• **Source material**:
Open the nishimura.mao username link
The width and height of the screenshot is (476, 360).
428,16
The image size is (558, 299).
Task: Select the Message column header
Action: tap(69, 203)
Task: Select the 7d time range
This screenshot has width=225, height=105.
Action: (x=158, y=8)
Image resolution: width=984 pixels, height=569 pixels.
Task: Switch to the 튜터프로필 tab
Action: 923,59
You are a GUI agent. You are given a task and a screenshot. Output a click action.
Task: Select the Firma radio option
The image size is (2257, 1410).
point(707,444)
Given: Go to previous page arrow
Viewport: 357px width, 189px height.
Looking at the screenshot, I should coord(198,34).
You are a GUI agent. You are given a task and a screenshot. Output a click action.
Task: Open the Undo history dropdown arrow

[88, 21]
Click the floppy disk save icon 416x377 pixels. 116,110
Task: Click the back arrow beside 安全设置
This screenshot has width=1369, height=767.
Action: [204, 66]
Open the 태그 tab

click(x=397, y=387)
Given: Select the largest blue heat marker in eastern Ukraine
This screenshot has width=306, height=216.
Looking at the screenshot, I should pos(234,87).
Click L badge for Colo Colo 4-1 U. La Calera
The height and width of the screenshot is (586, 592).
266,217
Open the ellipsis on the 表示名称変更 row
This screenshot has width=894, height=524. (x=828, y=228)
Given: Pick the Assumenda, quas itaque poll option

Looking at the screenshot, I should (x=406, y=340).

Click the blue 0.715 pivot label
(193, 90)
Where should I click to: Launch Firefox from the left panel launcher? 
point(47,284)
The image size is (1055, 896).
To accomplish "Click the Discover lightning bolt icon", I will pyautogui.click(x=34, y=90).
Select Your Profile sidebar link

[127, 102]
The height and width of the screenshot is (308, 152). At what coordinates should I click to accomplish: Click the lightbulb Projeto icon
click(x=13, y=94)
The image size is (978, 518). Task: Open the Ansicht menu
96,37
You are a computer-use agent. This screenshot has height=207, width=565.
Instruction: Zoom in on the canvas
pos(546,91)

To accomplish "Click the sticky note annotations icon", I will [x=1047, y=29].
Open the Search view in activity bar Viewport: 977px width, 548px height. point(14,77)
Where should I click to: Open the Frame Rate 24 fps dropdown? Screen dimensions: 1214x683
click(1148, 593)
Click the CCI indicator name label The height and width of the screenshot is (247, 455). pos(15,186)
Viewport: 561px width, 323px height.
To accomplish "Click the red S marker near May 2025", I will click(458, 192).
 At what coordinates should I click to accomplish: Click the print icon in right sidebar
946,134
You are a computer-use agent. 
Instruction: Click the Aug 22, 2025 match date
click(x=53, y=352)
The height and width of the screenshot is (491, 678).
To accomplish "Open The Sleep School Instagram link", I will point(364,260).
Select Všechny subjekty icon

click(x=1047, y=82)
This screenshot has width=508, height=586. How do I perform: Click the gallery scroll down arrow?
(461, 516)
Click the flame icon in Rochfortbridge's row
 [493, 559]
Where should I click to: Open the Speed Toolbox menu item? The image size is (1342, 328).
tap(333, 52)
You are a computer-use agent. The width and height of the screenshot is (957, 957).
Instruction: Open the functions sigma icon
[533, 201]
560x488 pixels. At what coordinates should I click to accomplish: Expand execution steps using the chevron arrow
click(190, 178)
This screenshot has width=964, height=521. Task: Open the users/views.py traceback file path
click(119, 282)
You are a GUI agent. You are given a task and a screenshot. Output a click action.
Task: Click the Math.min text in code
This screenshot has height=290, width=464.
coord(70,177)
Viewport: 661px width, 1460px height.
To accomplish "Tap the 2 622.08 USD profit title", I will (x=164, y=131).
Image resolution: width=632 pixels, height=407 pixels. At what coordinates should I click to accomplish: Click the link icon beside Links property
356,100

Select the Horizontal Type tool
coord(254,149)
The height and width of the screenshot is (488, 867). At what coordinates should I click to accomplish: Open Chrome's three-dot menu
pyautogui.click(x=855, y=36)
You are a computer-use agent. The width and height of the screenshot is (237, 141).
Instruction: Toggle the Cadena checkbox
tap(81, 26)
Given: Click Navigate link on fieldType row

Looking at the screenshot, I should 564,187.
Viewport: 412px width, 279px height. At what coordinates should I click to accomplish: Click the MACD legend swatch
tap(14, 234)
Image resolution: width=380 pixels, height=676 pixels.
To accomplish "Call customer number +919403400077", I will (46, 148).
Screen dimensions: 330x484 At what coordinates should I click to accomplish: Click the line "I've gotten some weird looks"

• **Task brief**: List every line above that contains the word "Select", copying each line in full.

• **Exercise output**:
Task: Select the Message column header
Task: Select the 7d time range
Task: Select the Firma radio option
Given: Select the largest blue heat marker in eastern Ukraine
Select Your Profile sidebar link
Select Všechny subjekty icon
Select the Horizontal Type tool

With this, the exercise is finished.